BCG vaccination provides a variable protective effect against TB. A meta-analysis suggested that it gives approximately 60% protection against the development of pulmonary TB with greater protection against tuberculous meningitis and disseminated TB.9 However, prior administration of the BCG vaccine has the potential to interfere with surveillance efforts, particularly when investigating contacts of an active case of pulmonary TB. The uncertainty of the effect of BCG vaccination on TST results and interpretation affects the likelihood of treatment being offered, which is known to be effective.10 In countries with a low prevalence of TB such as Canada and the USA, treatment of LTBI has a potentially greater role than in countries with a higher prevalence where resources are concentrated on case finding and treatment of active cases.11 The recent report by the Institute of Medicine on the control of TB in the US recommends that immigrants to the US should have a TST and those with a positive response should report for treatment of LTBI before receiving their green card.12 The effect of BCG vaccination and tuberculin testing will have a significant impact on the implementation of this recommendation. A recent study in British Columbia compared 837 patients with no prior BCG vaccination and 444 who had been vaccinated with BCG; 43% of vaccinated patients were offered treatment for LTBI following a cluster outbreak of TB compared with 17% of non-vaccinated individuals.10 Several reports from Quebec suggest that BCG vaccination in infancy does not contribute to a subsequent positive PPD response, whereas BCG given in childhood or at an older age may result in a positive TST.11

Uncertainty as to the effect of BCG vaccination on the TST and the strength with which recommendations are made to individual patients regarding treatment of LTBI have identified a need to analyse the available data on the impact of BCG vaccination on skin testing. We have therefore carried out a structured review of the medical literature and a meta-analysis of the impact of BCG on skin test results. Meta-analysis has been recognised as a useful approach for analysing data and it provides more power to detect true differences, especially when studies are small and inconclusive.13

METHODS

A Medline search was conducted for articles published between 1966 and 1999 which measured TSTs in subjects with and without BCG vaccination using the following search terms: “BCG vaccine”, “tuberculin test/PPD”, and “skin test”. Relevant articles were identified from the title or abstract (when available) for further review. Bibliographies of the articles retrieved for review were also evaluated for other relevant references. Prospective studies that compared TST results in patients with and without BCG vaccination and those where the BCG vaccine had been given at least 5 years before inclusion in the skin test surveys were selected. The studies also needed to include a measurement of the TST result presented in a way that allowed calculation of the proportions with a positive test (> 10 mm induration) or the actual measurements. All the control groups were concurrent controls. Studies that included known contacts of active cases were excluded.

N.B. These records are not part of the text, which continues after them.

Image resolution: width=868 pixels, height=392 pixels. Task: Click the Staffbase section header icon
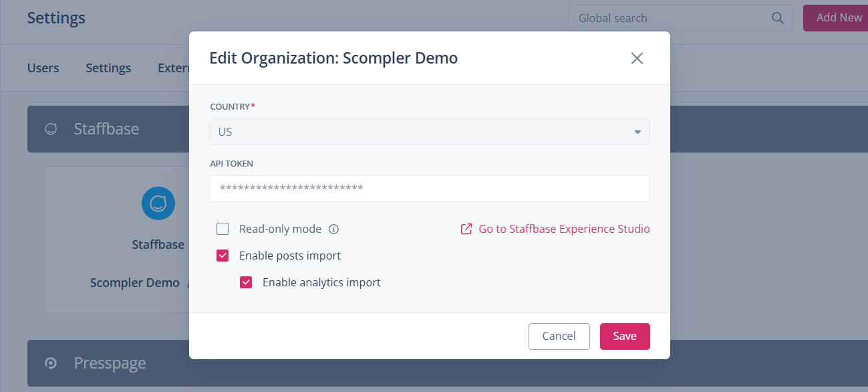coord(51,129)
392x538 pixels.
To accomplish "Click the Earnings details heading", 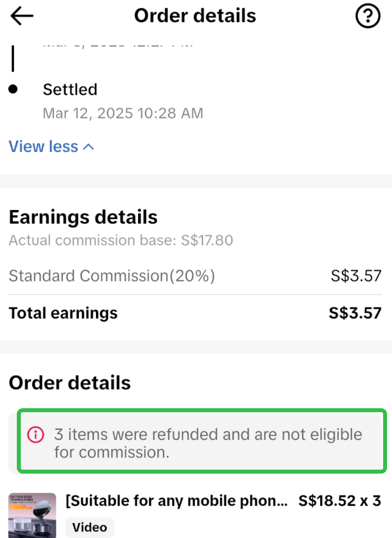I will tap(83, 217).
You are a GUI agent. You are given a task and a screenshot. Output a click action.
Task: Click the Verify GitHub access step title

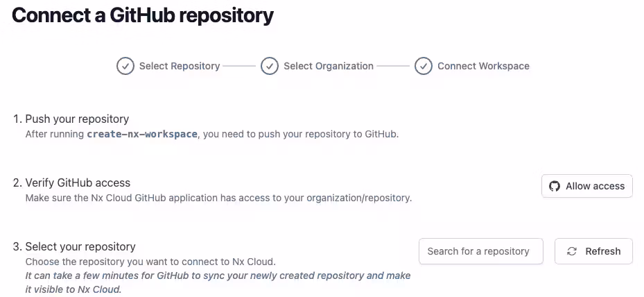[78, 183]
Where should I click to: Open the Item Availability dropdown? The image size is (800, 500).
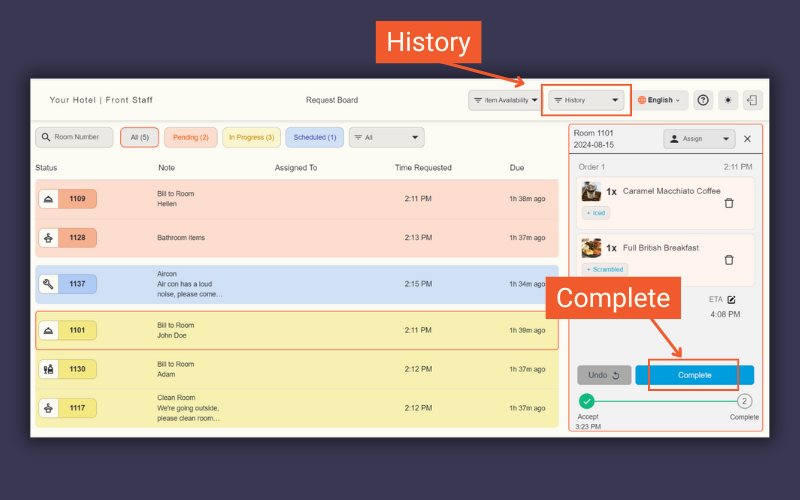[x=505, y=100]
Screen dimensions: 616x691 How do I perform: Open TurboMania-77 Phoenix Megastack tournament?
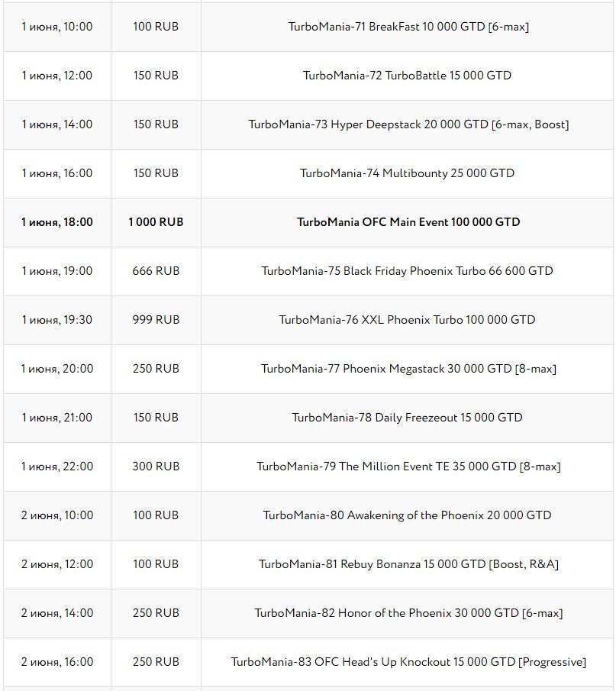point(408,369)
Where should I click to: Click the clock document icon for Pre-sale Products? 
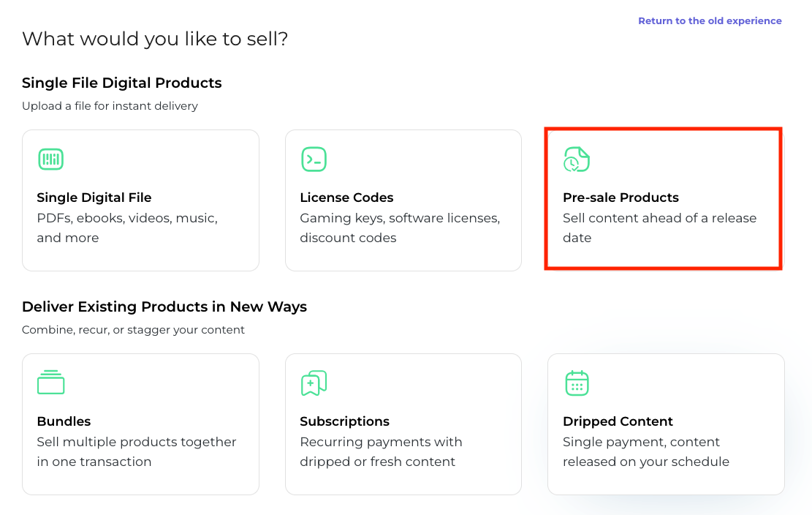(576, 159)
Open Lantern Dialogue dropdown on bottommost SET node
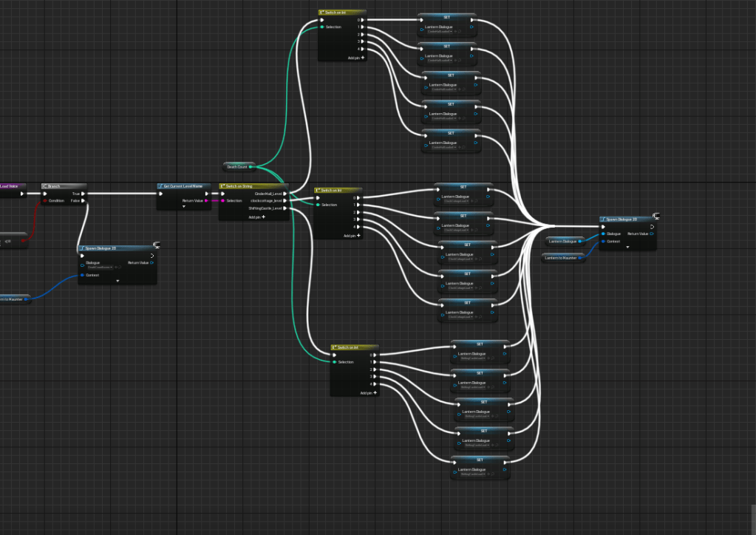This screenshot has height=535, width=756. point(474,474)
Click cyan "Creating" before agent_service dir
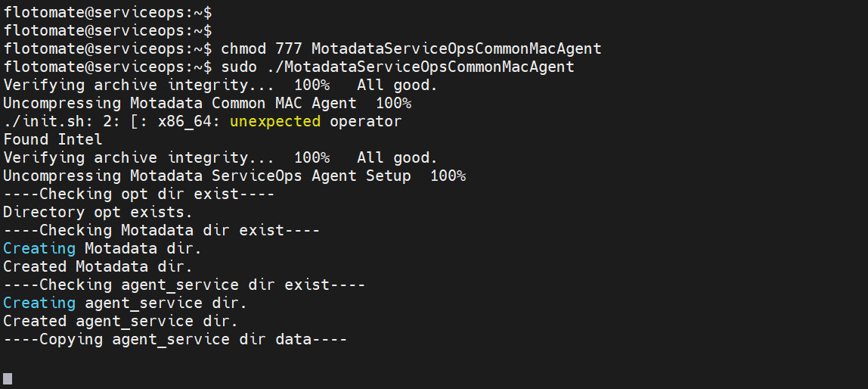 39,303
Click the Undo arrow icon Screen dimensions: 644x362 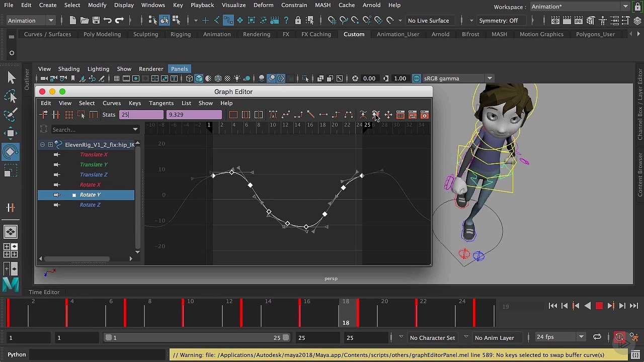click(x=108, y=21)

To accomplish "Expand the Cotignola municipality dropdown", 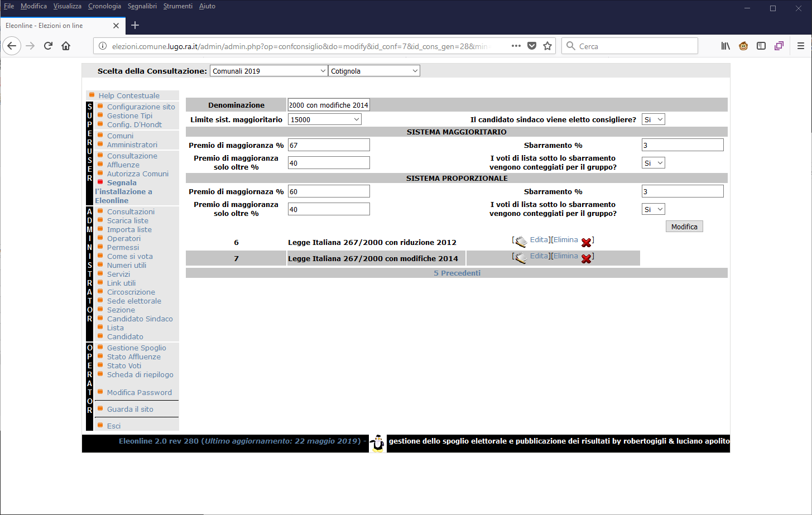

Descriptive data recorded included study location, population studied, BCG type, and dose. When available, the time between BCG vaccination and the study was recorded and studies were grouped accordingly. Data on numbers in each study with and without BCG vaccine and numbers with a positive TST (defined as > 10 mm) in each group were analysed.

The overall relative risk (RR) of a positive response for 5 TU and 2 TU was estimated using meta-analytical methods. The logarithmic transforms of the RRs were calculated for each study and combined using inverse variance estimates as weights.14,15 Relative risks were used in preference to odds ratios as the response rates were too high for odds ratios to provide close approximations to relative risks. Chi square tests of homogeneity were performed and, as the hypotheses of homogeneity were rejected, random effects models were used to derive the final estimates across the studies.14,15

Analogous methods were applied to the estimation of the relative risks at cut off points of > 5 mm and > 15 mm wheal diameters, respectively. Response rates at specific diameters were compared between subjects who had and had not received BCG vaccination. Since the estimated proportions were low, rate differences rather than RRs were used in these comparisons and high precision estimates of the corresponding variances were employed.16 Rate differences were again combined using random effects models with inverse variance estimates as the weights.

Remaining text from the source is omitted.